Work request: Print exactly the lines from the one that contains "Delete the High Jump Male configuration row" through the last line of the material, both included, and leave out all pictures.

== == ==

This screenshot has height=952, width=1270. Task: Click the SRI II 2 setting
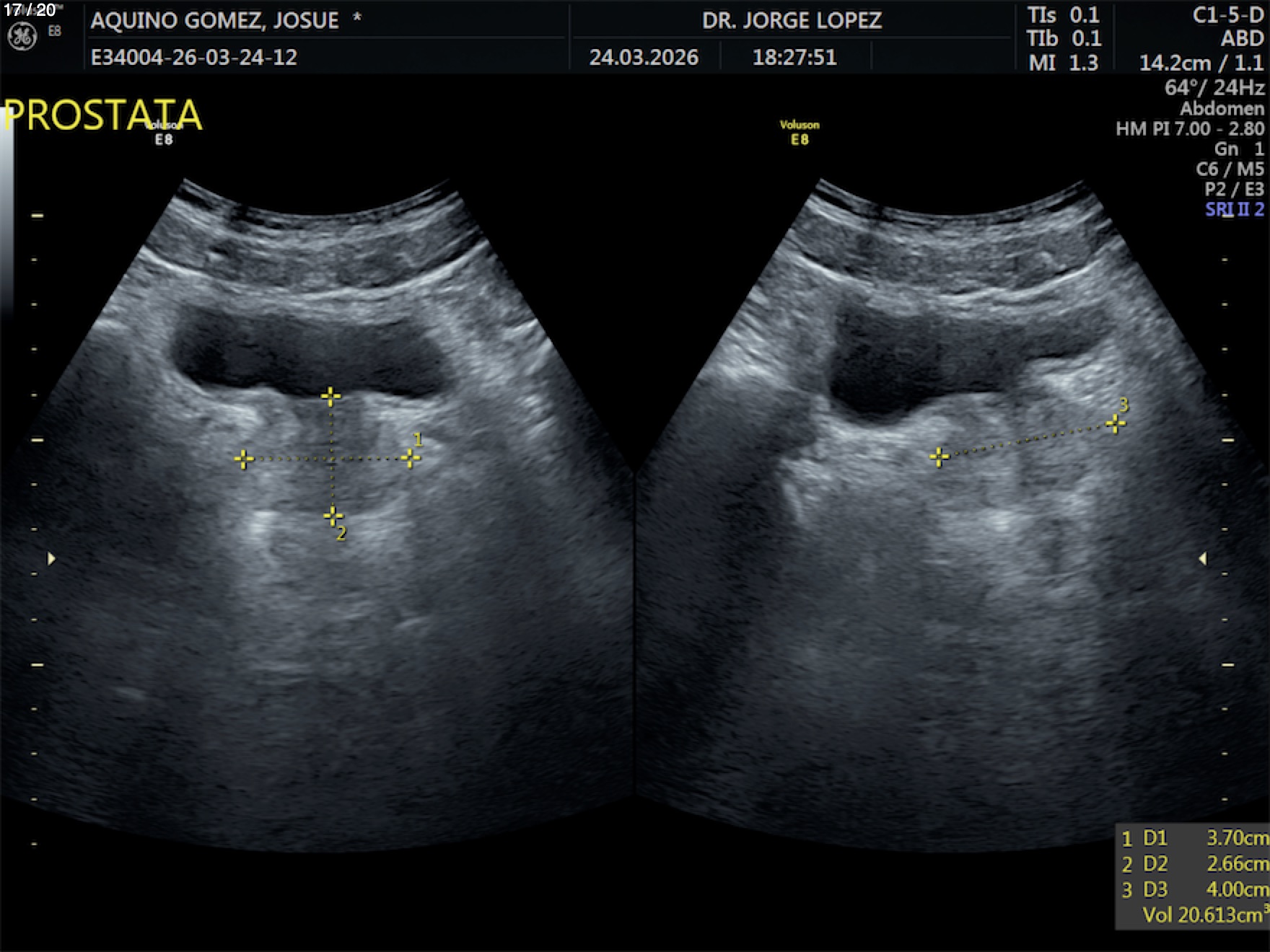tap(1234, 210)
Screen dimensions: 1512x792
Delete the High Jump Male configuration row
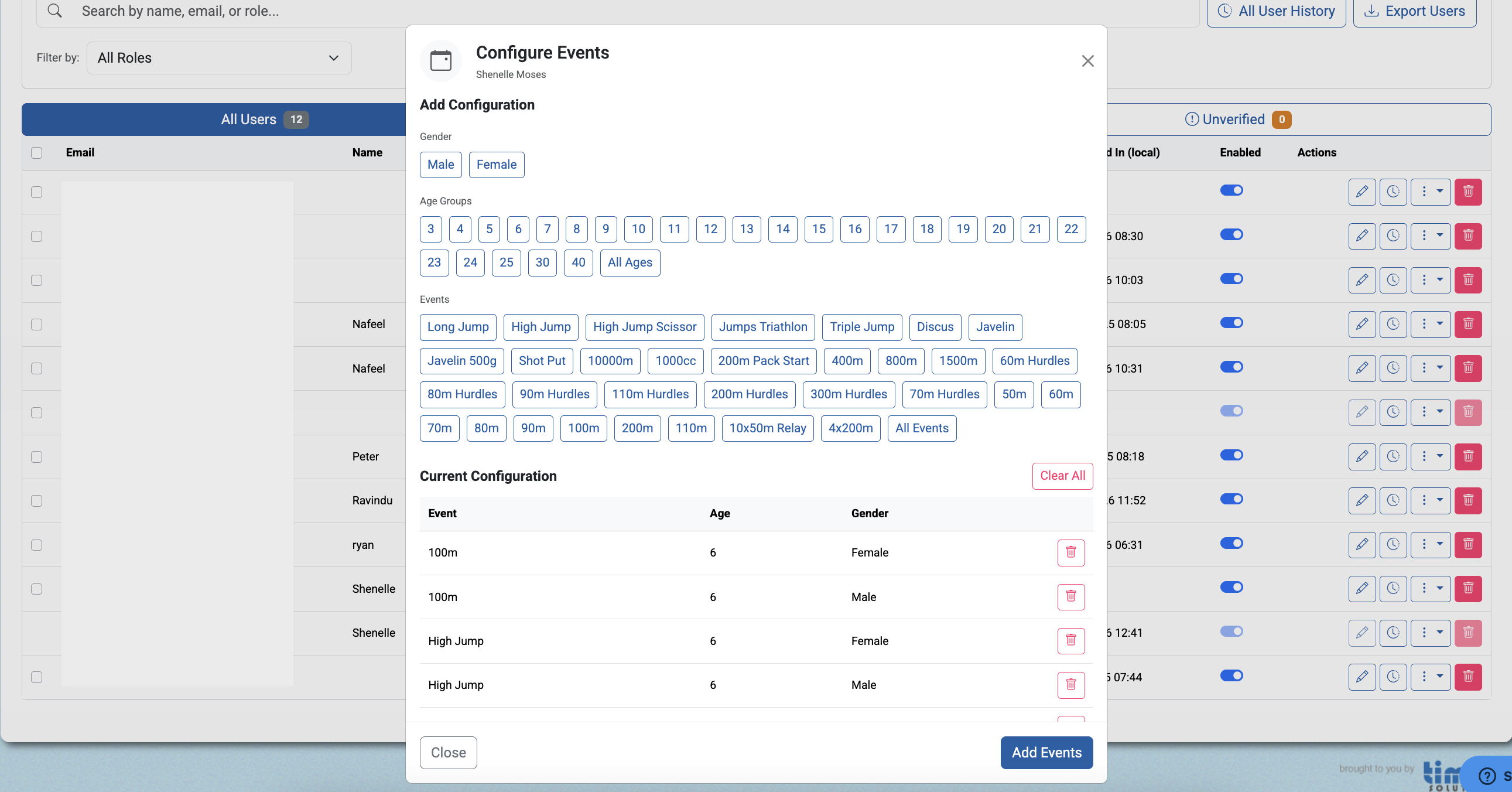[1070, 685]
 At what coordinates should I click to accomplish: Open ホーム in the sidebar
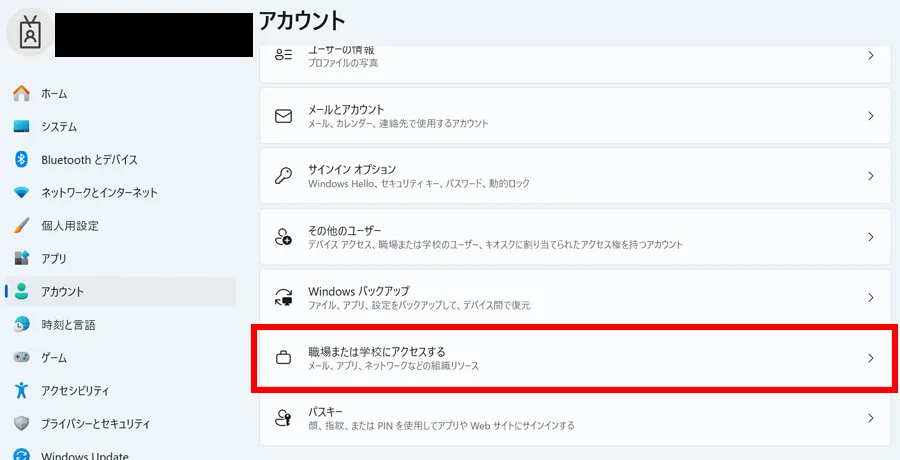pyautogui.click(x=54, y=94)

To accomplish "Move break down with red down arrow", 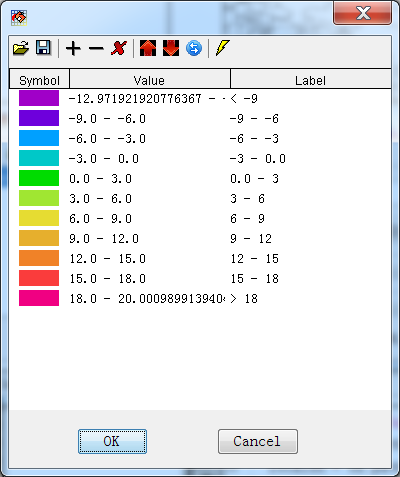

== == ==

Task result:
Delete the High Jump Male configuration row
[1070, 685]
 At what coordinates should I click to accomplish: Open ホーム in the sidebar
pyautogui.click(x=54, y=94)

To accomplish "Move break down with red down arrow", 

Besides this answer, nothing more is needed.